JAKARTA/NEW DELHI: Activists on Saturday called on the Indonesian government to rescue hundreds of Rohingya refugees who have been adrift in boats in the Indian Ocean for weeks.

Two boats carrying refugees, including women and children, entered Indonesian waters near the northernmost province of Aceh on Friday night, according to Amnesty International.

“Both boats have children on board, according to reports. As of midday on Saturday, there have been no rescue operations. the group said in a statement.

“Many people in Indonesia, Australia and around the world are ready to celebrate Christmas. We urge you to rescue the boat and allow it to disembark safely.”

The boats are believed to be two of five that left the shores of Cox’s Bazar, Bangladesh’s largest Rohingya refugee settlement, in late November and attempted to cross the Andaman Sea to another host country. increase.

In early December, 154 refugees on one boat were rescued by a Vietnamese offshore company and handed over to the Myanmar Navy, and on December 18, 104 on another boat were rescued by the Sri Lanka Navy. was done.

The UN refugee agency on Saturday urged countries in the region to “save lives”, citing unconfirmed reports that at least 20 people have already died in one of the missing boats.

Cox’s Bazar Rohingya activist Mohammed Rezwan Khan said his sister and niece were on board one of the ships near Indonesian waters and said in a broadcast message sent to journalists that the ship had been “struck into Indonesian waters by the Indian Navy. was pulled by,” he said.
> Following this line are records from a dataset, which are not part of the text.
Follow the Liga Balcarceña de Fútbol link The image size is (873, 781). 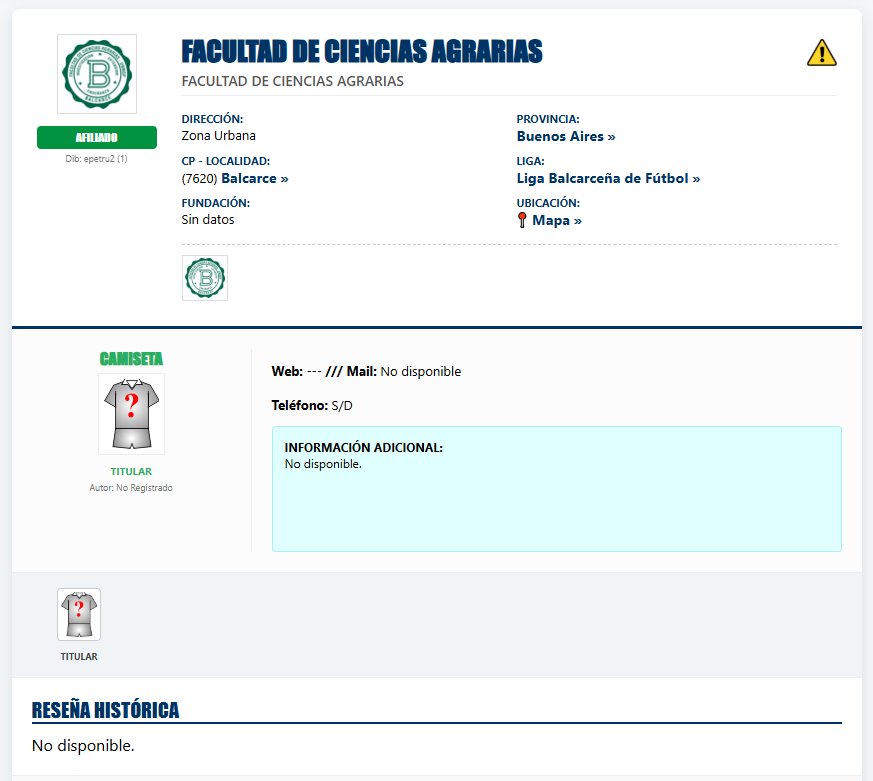tap(608, 179)
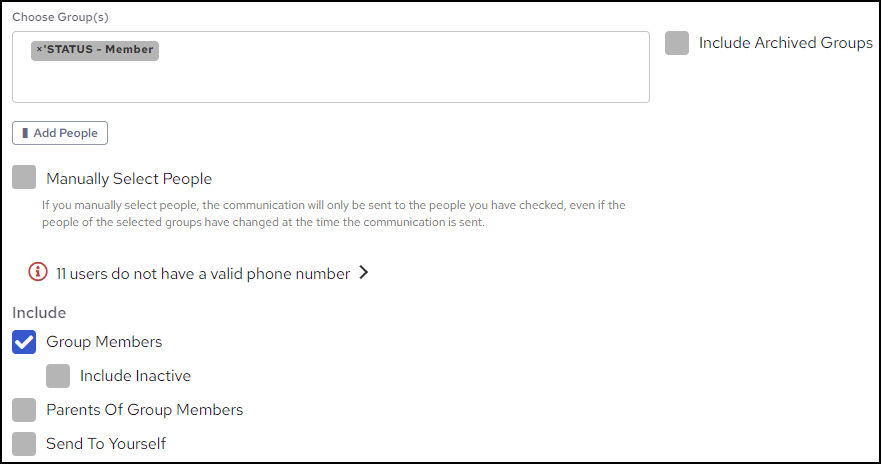Click the Group Members label text
Image resolution: width=881 pixels, height=464 pixels.
(104, 342)
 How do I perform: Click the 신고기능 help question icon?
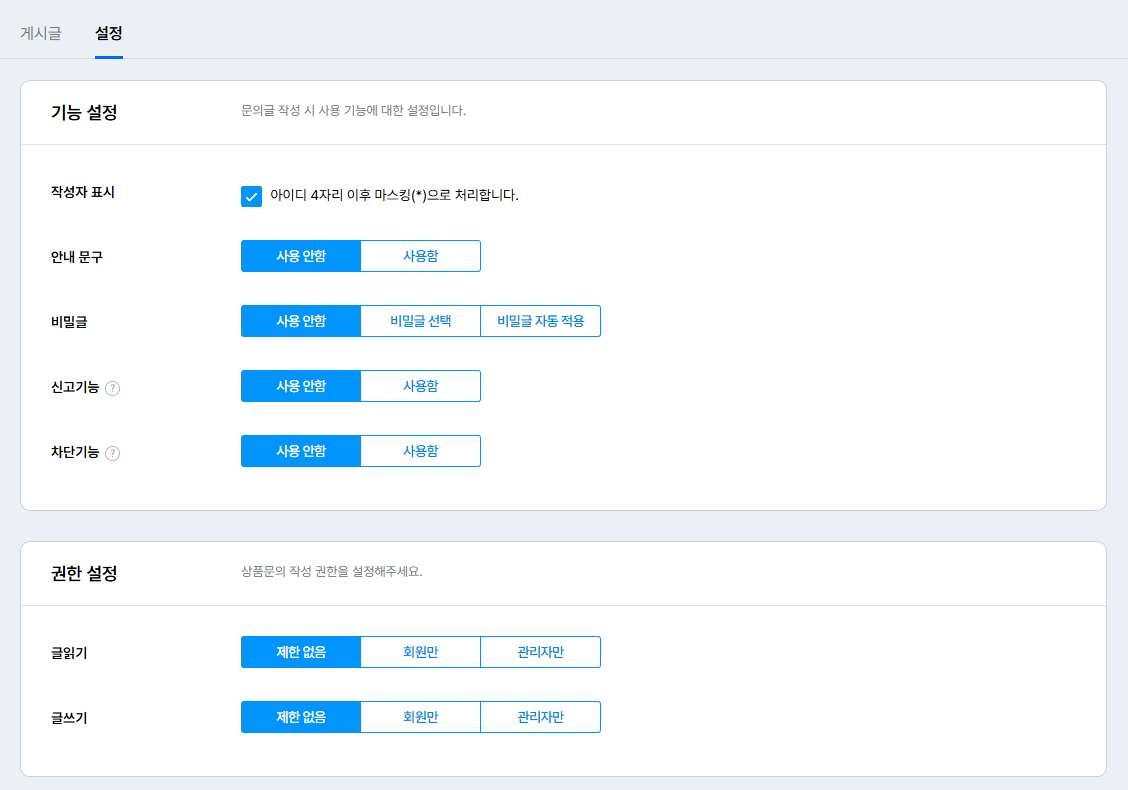(113, 388)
“We urge the Indonesian government to disembark them urgently,” Khan told Arab News.

“It’s been about a month since they’ve been out at sea, so it’s very important what land they reach and what land they land on. So it’s very dire at the moment.”

He said the boat, which has 160 people on board, has been adrift off the coast of Thailand, Malaysia, Indonesia and India since its engine failed in early December.

Activists say calls for help are becoming more and more urgent, but South Asian countries have yet to send official aid or show their willingness to do so.

Wisnu Pramandita, spokesman for the Indonesian Coast Guard, told Arab News that authorities had not yet spotted any vessels in the country’s waters.

Reza Maulana of Geutanyoe, an Aceh-based humanitarian organization working with Rohingya refugees in Indonesia, said technical or political issues should not be used as arguments to avoid humanitarian action. rice field.

“It’s beyond all technology,” he said. “Rescuing endangered refugees is imperative at all costs.”

Priyali Sur, founder of the Azadi Project, a Chennai-based organization that helps refugees, said he received a photo of a boy on one of the boats reportedly drowned with his family. .

“All of these countries have forced their entire populations to support themselves and most die at sea,” Sur said.

Arab News was unable to immediately confirm any photos or reports that the boat had sunk.

In 2017, more than 730,000 Rohingya fled to neighboring Bangladesh after a brutal crackdown by the Myanmar military.

In poor and overcrowded camps in Cox’s Bazar, Rohingya refugees face increasingly complex uncertainties, forcing them to make perilous journeys in search of a better life.

“I think we need a global outreach to understand what we can do regarding the resettlement of this community,” Sur said.

“When refugees started pouring in from Ukraine, many countries openly accepted them. Why not with the Rohingya?”